Appearing before the Judicial Service Commission(JSC) for interviews for the positions of Court of Appeal Judges, Justice George Odunga was authoritative that none of his decisions has ever been successfully appealed. It was testament of his judicial astuteness. It is in the Judicial Review that his name invited both friends and foe, including scathing attacks from leaders in Parliament. He never wavered, nor felt threatened and in fact, the Chief Justice rose to his defense, among other judges, underlining their independence and urging all those aggrieved to follow the right processes to seek any remedies.
In its elementary principle, fair trial is about procedure. For instance, in our judicial practice, the defendants are provided with the facts and evidence of what they are accused of to enable them to thrash them or provide answers, failure to which the prosecution or plaintiff will be unfair. Courts have said this cannot happen under their watch.
The Copyright (Amendment) law which the National Assembly passed on Thursday, September 12 and signed by the President could end up doing the exact same thing, giving a huge blow to content creators. As the law currently is, everyone and anyone who creates content is at risk.
The law’s provisions on take down notices to Internet Service Providers (ISPs) is flawed. First, the definition of an ISP is broad enough to encompass anyone, including a website owner who runs a news site. So long as they allow for people to make comments on posts published, they are an ISP, coming within the realm of the Act hence they will be required to act accordingly, failure to which, criminal sanctions await them being fine not exceeding Sh500,000 or imprisonment for a term not exceeding five years, or both.

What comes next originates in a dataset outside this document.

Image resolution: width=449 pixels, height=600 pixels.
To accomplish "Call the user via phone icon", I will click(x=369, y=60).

Secondly, an ISP is supposed to bring down a post once they receive a complaint from someone within 48 business hours. Here it is unclear on the execution of the take down. If it is an internet service provider like Zuku for instance, they may bring down a whole article, yet the only offending bits is three lines or photos, but the rest of the content is fine.
Third, the law states that a person who is accused of infringing on copyright can provide a counter notice fulfilling the requirements set out for a takedown notice and contesting the contents of the takedown notice. It stops there. It assumes that the counter notice will be sufficient. There is a possibility that it will not, and the infringed content will continue being there or alternatively someone could decide to be giving counter notices until Jesus comes back.

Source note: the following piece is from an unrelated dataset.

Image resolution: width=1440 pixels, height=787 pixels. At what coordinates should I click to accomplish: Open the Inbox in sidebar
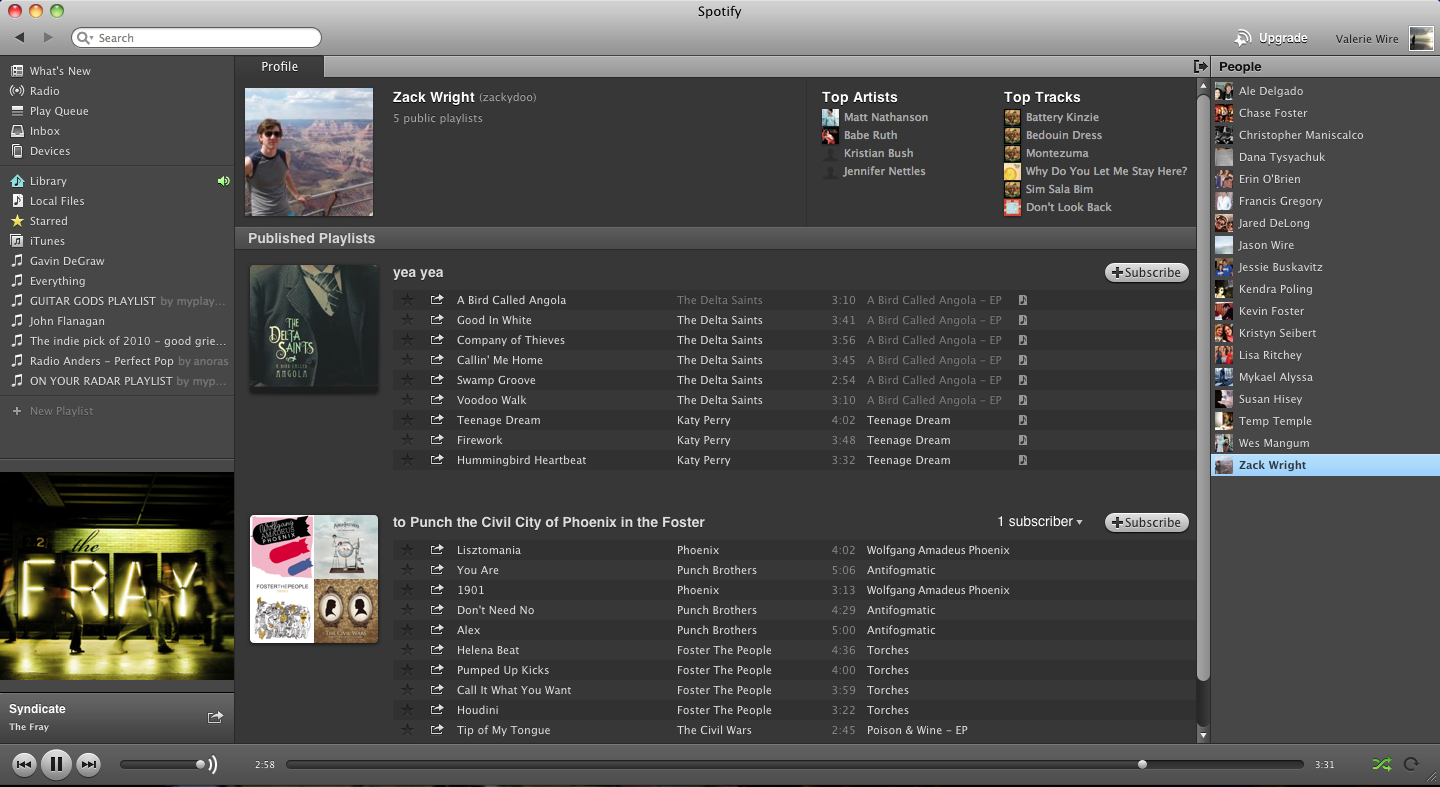(x=44, y=131)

A critical risk with the take down notice as currently framed is believing that all ISPs are competent copyright experts. This is reckless. If you for instance look at the Parliamentary Hansard on the proceedings in the Houses, Parliamentarians avoided the meat of the Bill, focusing more on things like the tenure and qualifications of the Kenya Copyright Board Executive Director. As a body of law, copyright and broadly intellectual property is extremely technical, not even well versed by most learned friends.
The only safety the take down notice provides is that a person who falsely or maliciously lodges a takedown notice or a counter notice commits an offence and shall, upon conviction, be liable to a fine not exceeding Sh500,000 or to imprisonment for a term not exceeding five years, or to both. But again, the determination of malicious or false is anybody’s guess.
But this could even be better secured by seeking guarantees to protect against vexatious individuals and organisations. A platform like Google which owns YouTube provides for a solution for malicious claims by expecting a guarantee of $10,000 from either parties as the issue is being settled.
In a process where the procedure is right and fair, an independent party, like the proposed Copyright Tribunal or administrative officers at the Copyright Board are best placed to mediate such copyright infringement concerns. They are the competent persons with institutional backing and history to facilitate a progressive realisation of copyright rights, protect abuse and instill confidence.
In addition, a procedure that sets clear adjudication between the accused, accuser and Judge is admirable. Certainly, no one wants these processes that are civil in nature and can be handled administratively to be hemorrhaged in the Judiciary, unless all other processes have been exhausted.
There is a long, winding road ahead to rectify this anomaly.